Curl up and dye for sex appeal

二月 4, 2005

It is a growing mystery that has baffled scientists and delighted barbers.

But a new hypothesis to explain why human head hair keeps getting longer suggests the haircut itself may be responsible.

The most popular explanation for this unique feature of humanity was that it protected our ancestors' heads from the heat of the sun on the African savannah.

But Bernard Thierry, a research director who works with primates at the Centre National de la Recherche Scientifique's Centre of Ecology, Physiology and Ethology in Strasbourg, France, believes that the advent of human culture may have nurtured the growth of human hair.

In the journal Evolutionary Anthropology , Dr Thierry notes that hairstyles provide a signal that can be read at a distance. "Hair features are signs that herald the cultural identity of their bearer, providing cues about tribal belonging, rank in the community, marital status and value or history of an individual," he says.

"Continuous growth is the critical character that gives humans control of their hair.
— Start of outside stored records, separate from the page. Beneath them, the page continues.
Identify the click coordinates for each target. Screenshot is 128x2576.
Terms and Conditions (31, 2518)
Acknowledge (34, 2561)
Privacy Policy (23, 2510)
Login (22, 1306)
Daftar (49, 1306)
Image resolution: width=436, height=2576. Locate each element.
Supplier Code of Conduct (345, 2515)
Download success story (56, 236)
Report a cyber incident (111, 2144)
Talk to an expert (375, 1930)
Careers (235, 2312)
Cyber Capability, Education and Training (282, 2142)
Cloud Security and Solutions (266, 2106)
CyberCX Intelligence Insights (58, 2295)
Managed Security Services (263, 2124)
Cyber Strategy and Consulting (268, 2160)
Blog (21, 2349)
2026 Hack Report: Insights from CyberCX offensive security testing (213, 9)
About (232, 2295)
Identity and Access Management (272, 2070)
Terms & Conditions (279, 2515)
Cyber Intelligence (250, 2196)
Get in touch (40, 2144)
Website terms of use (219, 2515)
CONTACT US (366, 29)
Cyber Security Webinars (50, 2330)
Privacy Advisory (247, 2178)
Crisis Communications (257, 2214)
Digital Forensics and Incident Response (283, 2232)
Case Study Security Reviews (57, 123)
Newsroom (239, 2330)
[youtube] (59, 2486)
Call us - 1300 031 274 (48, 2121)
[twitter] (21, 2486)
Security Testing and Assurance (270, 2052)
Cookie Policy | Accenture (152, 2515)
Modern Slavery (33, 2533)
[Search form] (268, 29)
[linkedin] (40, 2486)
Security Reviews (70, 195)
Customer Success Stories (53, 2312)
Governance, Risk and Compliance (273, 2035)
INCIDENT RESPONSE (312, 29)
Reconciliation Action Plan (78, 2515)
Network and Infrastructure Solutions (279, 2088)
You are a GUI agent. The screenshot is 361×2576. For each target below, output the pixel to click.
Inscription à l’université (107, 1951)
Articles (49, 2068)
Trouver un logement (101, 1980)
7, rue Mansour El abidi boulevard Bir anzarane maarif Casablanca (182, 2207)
It provides abundant and renewed matter for the shaping of hairstyle."

According to the hypothesis, individuals with flowing locks that could be combed, cut, coloured and braided might gain a reproductive advantage over the less hirsute. Dr Thierry suggested this may have coincided with an intense period of interacting biological and cultural evolution that shaped modern Homo sapiens some 100,000 years ago.

His hypothesis places growing hair and the hairdresser alongside the growth of the brain and the development of language at the dawn of human culture.

Alison Jolly, senior visiting scientist in biology and environmental science at Sussex University, wrote in the same issue of Evolutionary Anthropology : "Coiffure-demanding genes could be at least as old as Homo sapiens ."

Chris Stringer, director of the human origins programme at the Natural History Museum, said: "Signalling is so important to modern humans and this idea could be part of that story."